Le front populaire ivoirien (FPI) va-t-il succomber à ses blessures causées par l’attaque meurtrière des libéraux du RHDP, appuyés par l’ensemble du libéralisme politico-économique international, ou bien, peut-il rebondir un jour et autrement ?

C’est à cette réflexion que nous invitons tous les analystes politiques. Qu’ils soient de gauche, de droite, du centre, d’Afrique, d’Europe…

Car à travers la guerre en Côte d’Ivoire, c’est tout un système qui est en jeu, même si les projecteurs voudraient nous amener actuellement au nord du Mali.

Aussi, si le nouveau report des élections locales (municipales, régionales) en Côte d’Ivoire est interprété à tort ou à raison comme une victoire des Frontistes dont la non participation pour la deuxième fois (après le boycott des législatives de décembre 2011) pourrait fragiliser davantage le pouvoir actuel pour absence d’une opposition crédible, il n’est pas à exclure que cette décision de la Commission électorale indépendante (CEI) cache un piège !

Et ils ne cesseront jamais de le répéter, « pas de réconciliation sans la libération de leur chef, Laurent Gbagbo, détenu à la Haye depuis le 30 novembre 2011, pour crime contre l’humanité. »

A ce stade des déclarations deux hypothèses nous viennent à l’esprit.

Premièrement : Le 19 février 2013, après l’ouverture de l’audience de confirmation des charges retenues contre l’ex président ivoirien, la justice internationale provoque un coup de théâtre en infirmant toutes les charges à l’encontre de Laurent Gbagbo et le libère sans condition.

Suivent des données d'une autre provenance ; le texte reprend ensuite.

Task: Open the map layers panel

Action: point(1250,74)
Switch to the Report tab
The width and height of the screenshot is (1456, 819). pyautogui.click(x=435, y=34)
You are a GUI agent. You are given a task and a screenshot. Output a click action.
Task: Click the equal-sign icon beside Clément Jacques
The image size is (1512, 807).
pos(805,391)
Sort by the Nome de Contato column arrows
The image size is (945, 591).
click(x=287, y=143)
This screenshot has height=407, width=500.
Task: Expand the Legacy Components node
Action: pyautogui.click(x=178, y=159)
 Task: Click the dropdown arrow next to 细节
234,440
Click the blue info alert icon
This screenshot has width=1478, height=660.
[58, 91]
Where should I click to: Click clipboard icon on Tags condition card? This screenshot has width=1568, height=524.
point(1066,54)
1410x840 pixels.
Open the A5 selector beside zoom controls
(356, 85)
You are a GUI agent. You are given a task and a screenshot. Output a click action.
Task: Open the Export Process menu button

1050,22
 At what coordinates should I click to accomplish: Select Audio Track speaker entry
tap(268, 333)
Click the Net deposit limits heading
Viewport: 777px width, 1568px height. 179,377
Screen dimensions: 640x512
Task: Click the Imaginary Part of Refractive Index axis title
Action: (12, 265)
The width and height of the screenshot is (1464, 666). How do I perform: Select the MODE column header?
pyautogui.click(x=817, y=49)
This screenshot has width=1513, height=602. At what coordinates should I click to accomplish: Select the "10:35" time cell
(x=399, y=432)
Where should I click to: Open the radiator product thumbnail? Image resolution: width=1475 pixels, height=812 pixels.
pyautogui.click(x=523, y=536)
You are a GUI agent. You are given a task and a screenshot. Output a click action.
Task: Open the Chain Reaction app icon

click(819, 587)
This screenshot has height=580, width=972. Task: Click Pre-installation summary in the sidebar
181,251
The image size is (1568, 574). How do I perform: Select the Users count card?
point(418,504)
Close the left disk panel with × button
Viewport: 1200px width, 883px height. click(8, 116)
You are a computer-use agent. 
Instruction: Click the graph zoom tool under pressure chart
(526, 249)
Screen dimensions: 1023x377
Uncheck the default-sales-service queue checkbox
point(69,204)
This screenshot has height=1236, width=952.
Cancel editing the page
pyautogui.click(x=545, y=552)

En Côte d’Ivoire, le régime de Ouattara poursuit sa vague de libération des prisonniers politiques avec Simone Gbagbo et Pascal Affi Nguessan libres. Ce qui déclenchera à coup sûr un branle le bas du côté des exilés pro-Gbagbo qui reprendront immédiatement le chemin retour d’Abidjan.

Seulement, bien malin celui qui pariera sur cette hypothèse !

Alors, une deuxième hypothèse, celle-là moins euphorique et plus réaliste s’avère nécessaire.

Si le FPI veut continuer à porter les aspirations du peuple de Côte d’Ivoire, il doit se réinventer. En un mot, il doit se refonder et refonder autour de lui. Car il n’est secret pour personne, depuis la disparition du bloc soviétique, la pensée libérale est devenue la pensée unique voire universelle. Et tous ceux qui hésitent encore à le nier sont systématiquement mis hors d’état de nuire soit directement par la communauté dite internationale (la France pour les Etats africains), soit par personnes interposées en interne. Et ce n’est pas l’international socialiste, cette amicale de boulistes qui sauvera le monde.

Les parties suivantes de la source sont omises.